Allen created this revision.Apr 23 2022, 2:23 AM
Allen requested review of this revision.Apr 23 2022, 2:23 AM
Herald added a project: Restricted Project. · View Herald TranscriptApr 23 2022, 2:23 AM
Allen updated this revision to Diff 424709.Apr 23 2022, 2:33 AM

add a new test case

Hi @Allen, you might be interested in D88595.

This is the main reason the zeroing is an experimental feature because it has known bugs. The most significant being that for pseudo instructions that do not have real instructions (including movpfx'd ones) that cover all combinations of register allocation, their expansion will be broken. I believe BIC is an example of this because there's no way to movprfx expand BIC_ZPZZ_ZERO A, P, A, A. An unrealistic usage I know but it's still legitamet.

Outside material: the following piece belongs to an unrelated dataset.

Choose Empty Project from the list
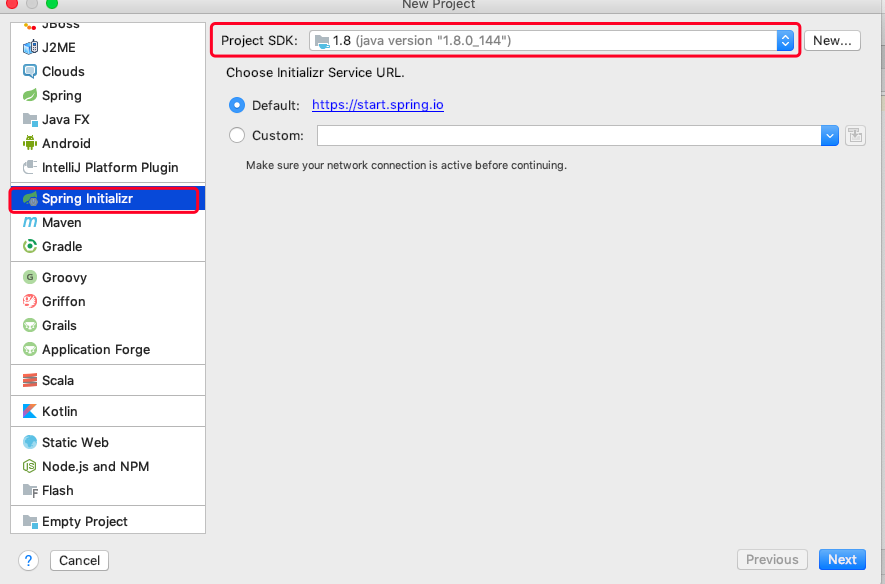 coord(84,521)
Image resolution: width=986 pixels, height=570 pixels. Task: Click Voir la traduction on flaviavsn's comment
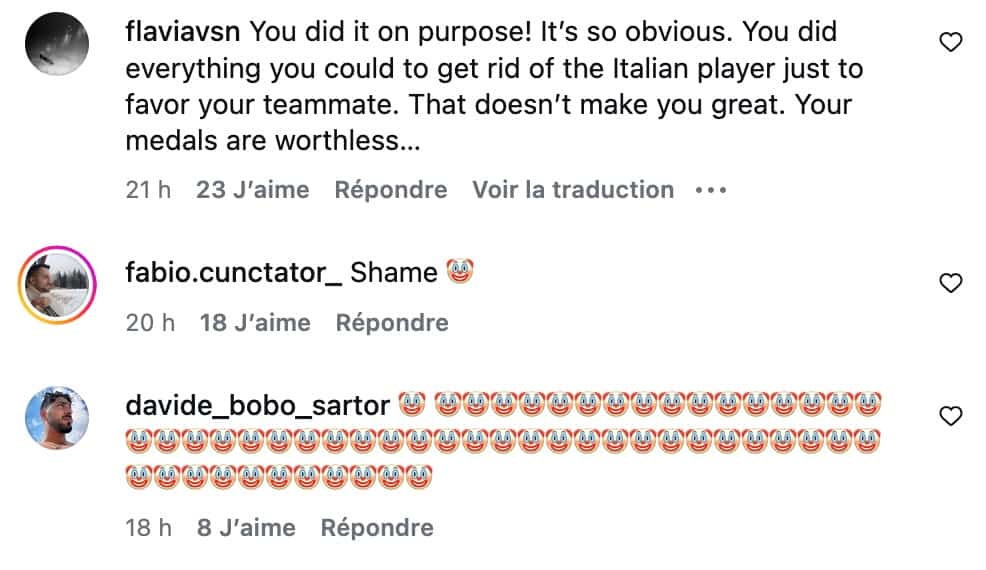click(573, 190)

define <vscale x 4 x i32> @foo(<vscale x 4 x i1> %pg, <vscale x 4 x i32> %a) #0 {
entry:
  %t1 = select <vscale x 4 x i1> %pg, <vscale x 4 x i32> %a, <vscale x 4 x i32> zeroinitializer
  %t2 = tail call <vscale x 4 x i32> @llvm.aarch64.sve.bic.nxv4i32(<vscale x 4 x i1> %pg, <vscale x 4 x i32> %t1, <vscale x 4 x i32> %a)
  ret <vscale x 4 x i32> %t2
}

This will trigger an assert, even after this patch, because otherwise it would emit

movprfx	z0.s, p0/z, z0.s
bic	z0.s, p0/m, z0.s, z0.s

which is not a valid use of movprfx.

For ACfL(https://developer.arm.com/tools-and-software/server-and-hpc/compile/arm-compiler-for-linux) we solve this using a couple of machine function passes but I feel they're not the correct solution hence the above patch where we'd rather have a mechanism to better express the register requirements as part of the pseudo's definition.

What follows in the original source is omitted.